Sono gli ultimi giorni di Gesù nella città santa di Gerusalemme, prima dell’arresto e della passione, ed egli sa che il cerchio intorno a sé si sta stringendo sempre più. Nella nostra pagina di Vangelo entrano di nuovo in scena i farisei, e tra loro un dottore della Legge, un teologo diremmo noi, un esperto delle sante Scritture, che nuovamente si rivolge a lui chiamandolo: Rabbi (Maestro, διδάσκαλε). Infatti non si era mai vista una cosa del genere, che un carpentiere si fosse messo in testa di insegnare e dare consigli sulla Torah, su come si onori Dio, su cosa sia lecito e cosa proibito. La cosa non era ben vista come attestò Ben Sira al principio del terzo secolo a.C: «Chi è libero dalla fatica diventerà saggio»1; e nei Vangeli non si parla mai di una scuola esegetica di Gesù. Le sorprendenti interpretazioni della Torah, che gli permettono di contrastare le insidie dialettiche degli avversari, non verranno replicate dai suoi discepoli. Se Gesù viene chiamato rabbi (maestro) è per la sua autorità e per la capacità di approfondire la Scrittura in modo creativo. Non è però il genere d’insegnante che formi allievi, per trasmettere loro i propri metodi esegetici. Mentre nel giudaismo rabbinico, che si affermerà dopo la distruzione del secondo Tempio nel 70, l’allievo è destinato a sostituire e, se possibile, a superare in sapienza il maestro, i discepoli di Gesù rimarranno per sempre tali, senza la possibilità di emularlo in campo intellettuale.

Proprio i rabbini avevano individuato nella Legge, la Torah, oltre le dieci parole (Es 20,2-17), ben 613 precetti, per cui la domanda posta a Gesù sembra pertinente e verteva sulla semplificazione: «Maestro, nella Legge, qual è il grande comandamento?». Era un argomento dibattuto come testimonia questa risposta rabbinica: «Rabbi Simlaj disse:

«Sul monte Sinai a Mosè sono stati enunciati 613 comandamenti: 365 negativi, corrispondenti al numero dei giorni dell’anno solare, e 248 positivi, corrispondenti al numero degli organi del corpo umano… Poi venne David, che ridusse questi comandamenti a 11, come sta scritto [nel Sal 15]… Poi venne Isaia che li ridusse a 6, come sta scritto [in Is 33,15-16]… Poi venne Michea che li ridusse a 3, come sta scritto: «Che cosa ti chiede il Signore, se di non praticare la giustizia, amare la pietà, camminare umilmente con il tuo Dio? » (Mi 6,8) … Poi venne ancora Isaia e li ridusse a 2, come sta scritto: «Così dice il Signore: Osservate il diritto e praticate la giustizia» (Is 56,1) … Infine venne Abacuc e ridusse i comandamenti a uno solo, come sta scritto: «Il giusto vivrà per la sua fede» (Ab 2,4)» (Talmud babilonese, Makkot, 24a).

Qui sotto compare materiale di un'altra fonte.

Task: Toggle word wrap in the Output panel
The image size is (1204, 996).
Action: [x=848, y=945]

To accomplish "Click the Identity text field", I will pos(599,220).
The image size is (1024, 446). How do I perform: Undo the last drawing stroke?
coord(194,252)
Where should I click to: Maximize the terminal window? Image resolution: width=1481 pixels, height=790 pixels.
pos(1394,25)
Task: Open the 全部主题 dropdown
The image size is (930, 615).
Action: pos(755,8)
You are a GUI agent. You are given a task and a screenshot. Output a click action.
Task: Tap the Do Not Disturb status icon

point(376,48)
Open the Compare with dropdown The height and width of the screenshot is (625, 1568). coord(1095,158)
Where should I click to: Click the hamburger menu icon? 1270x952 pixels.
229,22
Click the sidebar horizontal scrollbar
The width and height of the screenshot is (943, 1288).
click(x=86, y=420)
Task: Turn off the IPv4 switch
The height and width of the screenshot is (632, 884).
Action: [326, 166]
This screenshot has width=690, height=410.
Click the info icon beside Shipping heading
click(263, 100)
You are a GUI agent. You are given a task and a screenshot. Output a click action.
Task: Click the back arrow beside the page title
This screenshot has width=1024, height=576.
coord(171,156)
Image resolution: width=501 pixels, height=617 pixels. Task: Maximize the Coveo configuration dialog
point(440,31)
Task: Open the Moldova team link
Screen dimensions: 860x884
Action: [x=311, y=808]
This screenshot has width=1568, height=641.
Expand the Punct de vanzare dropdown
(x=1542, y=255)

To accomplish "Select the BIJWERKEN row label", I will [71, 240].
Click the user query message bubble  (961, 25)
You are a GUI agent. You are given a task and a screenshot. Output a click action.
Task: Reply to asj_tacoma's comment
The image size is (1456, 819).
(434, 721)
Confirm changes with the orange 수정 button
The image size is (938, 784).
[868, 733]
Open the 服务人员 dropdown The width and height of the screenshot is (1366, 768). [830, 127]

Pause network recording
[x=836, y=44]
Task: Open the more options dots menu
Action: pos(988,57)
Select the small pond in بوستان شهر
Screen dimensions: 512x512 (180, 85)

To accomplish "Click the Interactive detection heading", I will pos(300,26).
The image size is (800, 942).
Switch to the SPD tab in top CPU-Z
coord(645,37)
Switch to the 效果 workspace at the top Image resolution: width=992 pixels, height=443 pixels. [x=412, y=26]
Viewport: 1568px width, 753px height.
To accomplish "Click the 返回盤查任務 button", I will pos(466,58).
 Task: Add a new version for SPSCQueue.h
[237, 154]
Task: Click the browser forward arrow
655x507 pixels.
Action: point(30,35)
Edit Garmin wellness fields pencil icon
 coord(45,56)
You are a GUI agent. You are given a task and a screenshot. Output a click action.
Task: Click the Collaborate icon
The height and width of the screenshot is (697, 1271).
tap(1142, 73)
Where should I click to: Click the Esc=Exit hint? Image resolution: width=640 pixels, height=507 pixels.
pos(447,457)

Gesù rispose ponendo in evidenza, ancora una volta, la sua capacità di far riferimento a ciò che è fondamentale e proponendo a seguire una sorprendente novità, legando un secondo comandamento al principale, dichiarandoli simili e facendo di ambedue una corda sulla quale sta in equilibrio tutta la struttura dei rimanenti comandi, anzi l’intero complesso della Parola di Dio. Se da essa si distaccano cadono a terra. Questo è il senso del verbo kremamai ― κρέμαμαι ― del verso v.40, ovvero essere appeso, sospeso, penzolare; che è stato reso con dipendere: «Da questi due comandamenti dipendono tutta la Legge e i Profeti».

Dove trovò Gesù il fondamento per giustificare la grandezza del primo comandamento? Nella preghiera, nella fattispecie quella dello Shemà (Ascolta) che apriva e chiudeva la giornata dell’ebreo religioso e in particolare quella di shabbat, il sabato:

«Ascolta, Israele: il Signore è il nostro Dio, il Signore è uno solo. Tu amerai il Signore tuo Dio con tutto il tuo cuore, con tutta la tua vita e con tutta la tua mente» (Dt 6,4-5). E chiosò: «Questo è il grande e primo comandamento».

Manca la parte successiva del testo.